Как будто все вокруг виноваты.

— Не обращай внимания — глядишь, ему и надоест. — С этими словами Расс махнул накачанной рукой. Парня можно было назвать качком-кочевником. Он постоянно ходил в спортзал, но бросал любой вид спорта, не продержавшись и месяца, потому что ему надоедало. Может быть, все дело в том, что большинство спортсменов просто хотят впечатлить девочек, а Рассу это ни к чему: они с Мэгги встречаются с начала времен, и конца их отношениям не видно.

А вот Мэгги было абсолютно наплевать на нытье Квина. Она изучала себя в большом зеркале, поставленном специально, чтобы развлечь длинную очередь.

— Скажи честно, я выгляжу толстой? — спросила она у меня.

— Издеваешься?

— Нет, серьезно.

Расс рассмеялся:

— Мэгги, это кривое зеркало. Конечно, в нем ты толстая. В этом весь смысл.

Она вздохнула:

— Знаю, но обычно кривые зеркала так сильно меня не толстят.

— Подайся немного назад, — предложил друг, — и оно будет толстить тебя в нужных местах.

За это он получил тычок локтем. А без кривых зеркал Мэгги стройная и симпатичная. А еще умная. Хотя послушать ее — так перед вами глупая дурнушка: она все время сравнивает себя с другими девочками.
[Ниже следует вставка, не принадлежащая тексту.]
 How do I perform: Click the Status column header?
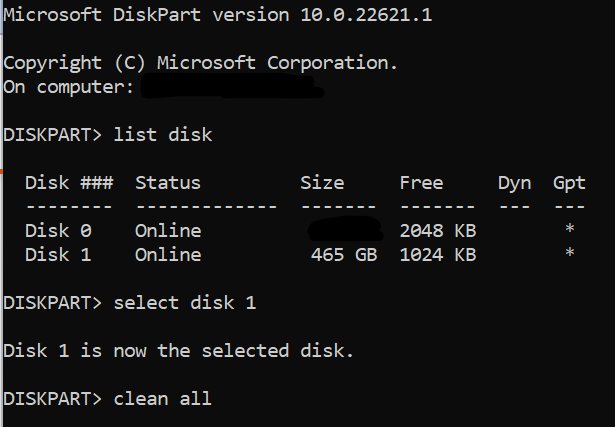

— Поздравляю, — заметил я, еще раз заглянув в зеркало. — Всегда говорил, что ты видишь себя хуже, чем на самом деле. Теперь так и есть.
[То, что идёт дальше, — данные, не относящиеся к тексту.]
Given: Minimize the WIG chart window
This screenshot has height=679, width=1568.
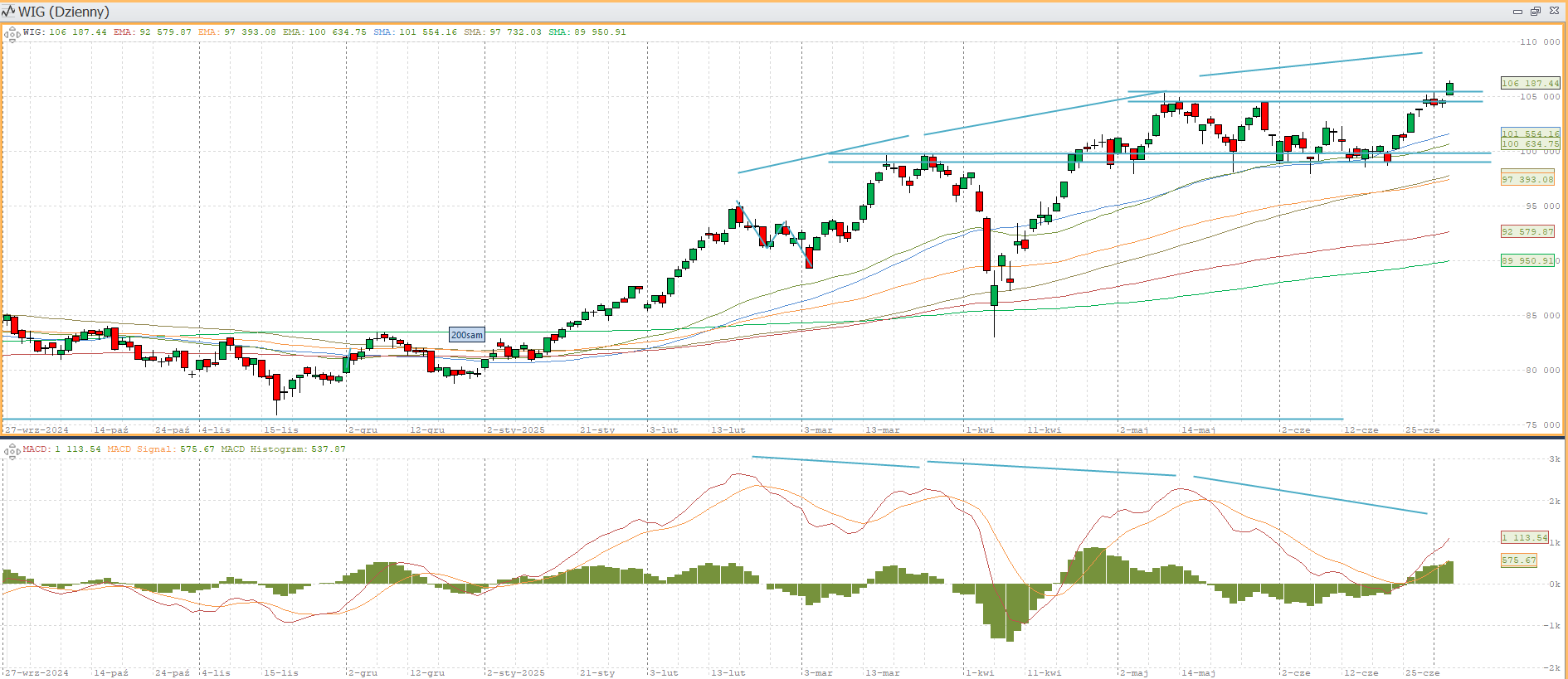Looking at the screenshot, I should point(1517,12).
Подруга криво улыбнулась, и Расс, подумав, что улыбка предназначалась ему, обернул мускулистую руку вокруг талии Мэгги. Я иногда спрашивал себя, нет ли у нее синяков: Расс всегда изо всех сил вцеплялся в бедную девочку, будто боялся, что она убежит.

Вы, наверно, не понимаете, как же я вписываюсь в этот простенький многочлен. Что ж, по-моему, если эти двое — переменные, то я — постоянная. Постоянно учусь, постоянно занят, постоянно курсирую с плаванья в клуб дебатов и оттуда домой, регулярно, как маятник.

— Мне нравится, — признался однажды Расс, — что ты не меняешься. Ну, разве что иногда прическу сменишь.

Впрочем, я собирался скоро исчезнуть из выражения, потому что уже выпустился из старшей школы. Нет, я не гений, ничего такого. Просто возьмите крошечный кусок мозга, огромное количество учебы и нюх на тесты с выбором ответа, помножьте это все на мать-одиночку, едва сводящую концы с концами — и стипендия Колумбийского университета в шестнадцать гарантирована. Через месяц, в конце летних каникул, я поеду туда, перепрыгнув последний класс школы.

— Колумбия? — удивился Расс. — Круто, я даже не знал, что ты говоришь по-испански!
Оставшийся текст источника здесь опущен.